As soon as the eastern horizon brightened with a pre-dawn glow of soft orange and there was enough light to see by they were on the spoor again. After two hours it became evident that the poison was taking effect as the gemsbok was wandering aimlessly and at times even circling back on itself. Shortly before ten a.m., they saw it lying in a shallow depression where it had fallen. Their joy could be contained no longer and the two men danced with joy around their fallen quarry and gave thanks for a successful hunt. Out came their small skinning knives and soon they had cut a small piece of meat each on which to indulge themselves. They made a small fire and skewered the meat on sticks to cook whilst they were butchering the carcass. They did not eat much as their bellies had shrunk and being bushmen they had the interests of their small clan at heart and would save the bulk of the meat for them. Using the skins as knapsacks they loaded as much as they could onto their shoulders and set off back to the camp close on twenty-eight kilometers away if they took the shortcut they knew of which was a harder walk but closer. They would reach camp hopefully just before nightfall but their legs would have to carry them there – there was no other way.
One of the bushman children spotted them coming, burdened down and staggering under the weight of the meat they carried. Shouts of excitement spread quickly throughout the camp.

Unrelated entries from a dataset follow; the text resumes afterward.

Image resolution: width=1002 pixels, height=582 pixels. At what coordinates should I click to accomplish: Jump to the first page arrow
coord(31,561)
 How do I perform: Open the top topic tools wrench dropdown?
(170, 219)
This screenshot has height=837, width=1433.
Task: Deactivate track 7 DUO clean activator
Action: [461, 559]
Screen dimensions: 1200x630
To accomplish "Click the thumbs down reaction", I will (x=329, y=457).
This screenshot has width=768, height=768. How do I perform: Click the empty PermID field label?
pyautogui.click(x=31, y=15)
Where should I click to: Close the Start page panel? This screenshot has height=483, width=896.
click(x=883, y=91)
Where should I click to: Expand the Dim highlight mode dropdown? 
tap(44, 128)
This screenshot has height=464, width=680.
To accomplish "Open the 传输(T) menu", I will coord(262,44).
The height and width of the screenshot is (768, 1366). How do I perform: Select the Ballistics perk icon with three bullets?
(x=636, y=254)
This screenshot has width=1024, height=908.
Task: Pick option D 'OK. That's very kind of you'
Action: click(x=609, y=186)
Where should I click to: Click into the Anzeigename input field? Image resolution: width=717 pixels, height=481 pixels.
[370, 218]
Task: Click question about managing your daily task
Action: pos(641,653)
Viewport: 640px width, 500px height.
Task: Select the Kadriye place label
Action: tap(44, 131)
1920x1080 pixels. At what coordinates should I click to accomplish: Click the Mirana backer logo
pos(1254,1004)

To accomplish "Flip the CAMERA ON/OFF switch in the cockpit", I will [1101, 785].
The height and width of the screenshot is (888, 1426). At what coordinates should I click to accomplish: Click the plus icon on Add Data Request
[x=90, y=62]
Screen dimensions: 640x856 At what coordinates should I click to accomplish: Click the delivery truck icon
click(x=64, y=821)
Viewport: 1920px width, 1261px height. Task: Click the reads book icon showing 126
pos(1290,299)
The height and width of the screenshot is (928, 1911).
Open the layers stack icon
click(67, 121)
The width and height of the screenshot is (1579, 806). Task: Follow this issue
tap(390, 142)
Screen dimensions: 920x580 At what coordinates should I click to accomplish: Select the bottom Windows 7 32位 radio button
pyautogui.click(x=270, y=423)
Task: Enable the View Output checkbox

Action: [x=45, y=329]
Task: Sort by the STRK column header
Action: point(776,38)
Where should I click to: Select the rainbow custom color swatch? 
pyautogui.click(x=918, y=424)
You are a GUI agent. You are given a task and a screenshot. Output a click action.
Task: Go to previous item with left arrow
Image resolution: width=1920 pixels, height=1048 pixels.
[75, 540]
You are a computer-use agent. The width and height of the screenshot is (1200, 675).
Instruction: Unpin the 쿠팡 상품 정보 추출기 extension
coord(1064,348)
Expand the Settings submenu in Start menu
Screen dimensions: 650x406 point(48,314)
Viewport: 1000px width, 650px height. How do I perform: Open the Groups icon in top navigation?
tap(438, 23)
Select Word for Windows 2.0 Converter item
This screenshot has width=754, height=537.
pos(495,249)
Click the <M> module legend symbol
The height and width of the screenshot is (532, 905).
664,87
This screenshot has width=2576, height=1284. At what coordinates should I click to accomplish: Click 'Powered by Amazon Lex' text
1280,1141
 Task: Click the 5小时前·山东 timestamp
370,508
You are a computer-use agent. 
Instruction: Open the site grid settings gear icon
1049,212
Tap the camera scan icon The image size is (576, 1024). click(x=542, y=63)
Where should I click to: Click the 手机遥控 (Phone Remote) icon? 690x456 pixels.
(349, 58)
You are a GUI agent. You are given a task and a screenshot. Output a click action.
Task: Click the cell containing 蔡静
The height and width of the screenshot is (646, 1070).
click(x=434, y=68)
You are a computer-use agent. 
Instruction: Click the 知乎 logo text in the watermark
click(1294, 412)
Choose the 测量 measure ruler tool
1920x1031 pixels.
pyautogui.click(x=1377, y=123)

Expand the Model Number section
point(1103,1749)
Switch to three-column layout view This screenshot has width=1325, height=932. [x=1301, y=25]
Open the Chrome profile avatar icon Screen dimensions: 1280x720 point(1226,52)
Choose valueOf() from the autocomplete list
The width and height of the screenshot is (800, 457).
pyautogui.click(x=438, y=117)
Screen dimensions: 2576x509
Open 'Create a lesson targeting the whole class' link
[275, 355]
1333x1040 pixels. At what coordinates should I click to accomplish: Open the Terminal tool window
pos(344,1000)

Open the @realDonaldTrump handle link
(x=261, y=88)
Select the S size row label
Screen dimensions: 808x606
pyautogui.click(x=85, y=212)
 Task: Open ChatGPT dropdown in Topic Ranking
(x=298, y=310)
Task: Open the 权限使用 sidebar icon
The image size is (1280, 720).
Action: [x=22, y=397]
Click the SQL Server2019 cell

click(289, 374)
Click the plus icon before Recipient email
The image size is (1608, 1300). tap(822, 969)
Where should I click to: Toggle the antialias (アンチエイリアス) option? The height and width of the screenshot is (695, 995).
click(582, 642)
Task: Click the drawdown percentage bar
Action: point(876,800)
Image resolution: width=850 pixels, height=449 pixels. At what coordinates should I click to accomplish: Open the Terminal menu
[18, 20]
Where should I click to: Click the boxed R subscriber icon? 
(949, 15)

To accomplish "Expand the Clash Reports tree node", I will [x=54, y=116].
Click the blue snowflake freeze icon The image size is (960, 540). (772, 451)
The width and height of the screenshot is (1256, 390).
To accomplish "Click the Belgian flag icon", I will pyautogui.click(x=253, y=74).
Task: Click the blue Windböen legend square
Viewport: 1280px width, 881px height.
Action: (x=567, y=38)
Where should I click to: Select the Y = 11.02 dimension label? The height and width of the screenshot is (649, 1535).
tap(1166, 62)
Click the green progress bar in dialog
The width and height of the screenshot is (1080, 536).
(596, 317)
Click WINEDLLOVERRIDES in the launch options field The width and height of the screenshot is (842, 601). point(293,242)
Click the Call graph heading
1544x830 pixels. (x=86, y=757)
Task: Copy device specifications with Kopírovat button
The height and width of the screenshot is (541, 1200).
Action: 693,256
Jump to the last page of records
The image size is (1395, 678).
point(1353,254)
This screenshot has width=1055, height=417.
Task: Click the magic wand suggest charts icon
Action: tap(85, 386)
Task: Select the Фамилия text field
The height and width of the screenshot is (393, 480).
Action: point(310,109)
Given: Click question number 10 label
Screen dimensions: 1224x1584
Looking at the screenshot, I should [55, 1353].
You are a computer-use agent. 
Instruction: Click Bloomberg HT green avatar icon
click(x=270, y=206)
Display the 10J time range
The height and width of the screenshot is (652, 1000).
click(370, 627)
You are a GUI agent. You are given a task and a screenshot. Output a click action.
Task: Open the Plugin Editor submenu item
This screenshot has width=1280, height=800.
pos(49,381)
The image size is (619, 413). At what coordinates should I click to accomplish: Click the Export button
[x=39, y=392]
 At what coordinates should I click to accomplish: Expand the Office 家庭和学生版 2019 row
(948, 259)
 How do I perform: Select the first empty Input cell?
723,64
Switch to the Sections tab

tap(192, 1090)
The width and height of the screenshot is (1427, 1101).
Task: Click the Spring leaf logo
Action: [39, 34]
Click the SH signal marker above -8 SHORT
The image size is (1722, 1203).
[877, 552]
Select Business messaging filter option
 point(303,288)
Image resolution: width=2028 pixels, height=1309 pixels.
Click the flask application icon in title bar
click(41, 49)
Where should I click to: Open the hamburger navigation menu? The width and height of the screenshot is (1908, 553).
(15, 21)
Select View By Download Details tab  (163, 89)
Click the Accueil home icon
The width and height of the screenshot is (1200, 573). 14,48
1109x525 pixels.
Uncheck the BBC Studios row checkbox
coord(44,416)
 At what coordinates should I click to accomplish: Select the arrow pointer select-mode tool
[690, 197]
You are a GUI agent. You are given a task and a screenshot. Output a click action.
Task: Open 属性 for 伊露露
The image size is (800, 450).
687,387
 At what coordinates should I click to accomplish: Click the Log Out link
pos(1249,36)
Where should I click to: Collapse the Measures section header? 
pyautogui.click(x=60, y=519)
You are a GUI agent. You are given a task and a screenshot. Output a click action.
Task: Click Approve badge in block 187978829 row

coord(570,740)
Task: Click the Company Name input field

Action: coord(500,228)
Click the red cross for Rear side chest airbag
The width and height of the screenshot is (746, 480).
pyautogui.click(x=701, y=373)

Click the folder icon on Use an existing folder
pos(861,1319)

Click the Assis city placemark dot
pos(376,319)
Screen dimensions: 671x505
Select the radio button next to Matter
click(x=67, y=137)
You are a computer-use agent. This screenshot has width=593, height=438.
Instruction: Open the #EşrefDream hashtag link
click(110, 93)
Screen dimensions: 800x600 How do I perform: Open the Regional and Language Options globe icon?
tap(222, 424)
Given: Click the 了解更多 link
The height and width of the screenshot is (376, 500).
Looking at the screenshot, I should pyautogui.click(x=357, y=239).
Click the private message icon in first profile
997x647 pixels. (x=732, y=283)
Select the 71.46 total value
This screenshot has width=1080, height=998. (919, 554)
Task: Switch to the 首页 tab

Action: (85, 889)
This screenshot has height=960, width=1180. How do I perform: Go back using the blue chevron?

That night they would feast and perhaps for two days after that and then the cycle would repeat itself. Kill to survive. And before the rains would come they knew that they would bury more of their people for the hunting would get progressively more difficult and food scarcer.
What a contrast to us modern-day hunters who kill to have hunted and do not have to, as a matter of life or death, hunt to kill. Even if we come back from the hunt empty handed there are lavish meals awaiting us. We sleep in comfort – five-star hunting lodges on the upper end of the spectrum and if we really want to “rough it” we sleep on camp stretchers in luxury safari tents with en suite toilets and hot showers. We arrive back at camp to a roaring bonfire prepared by the camp staff and there is enough to drink to start a lucrative shabeen. We are driven to the hunting grounds in vehicles and our scoped rifles with fast, flat shooting bullets make shots at 250m nothing out of the ordinary.
How different to real hunters who had only their feet for transport and weapons with severe limitations.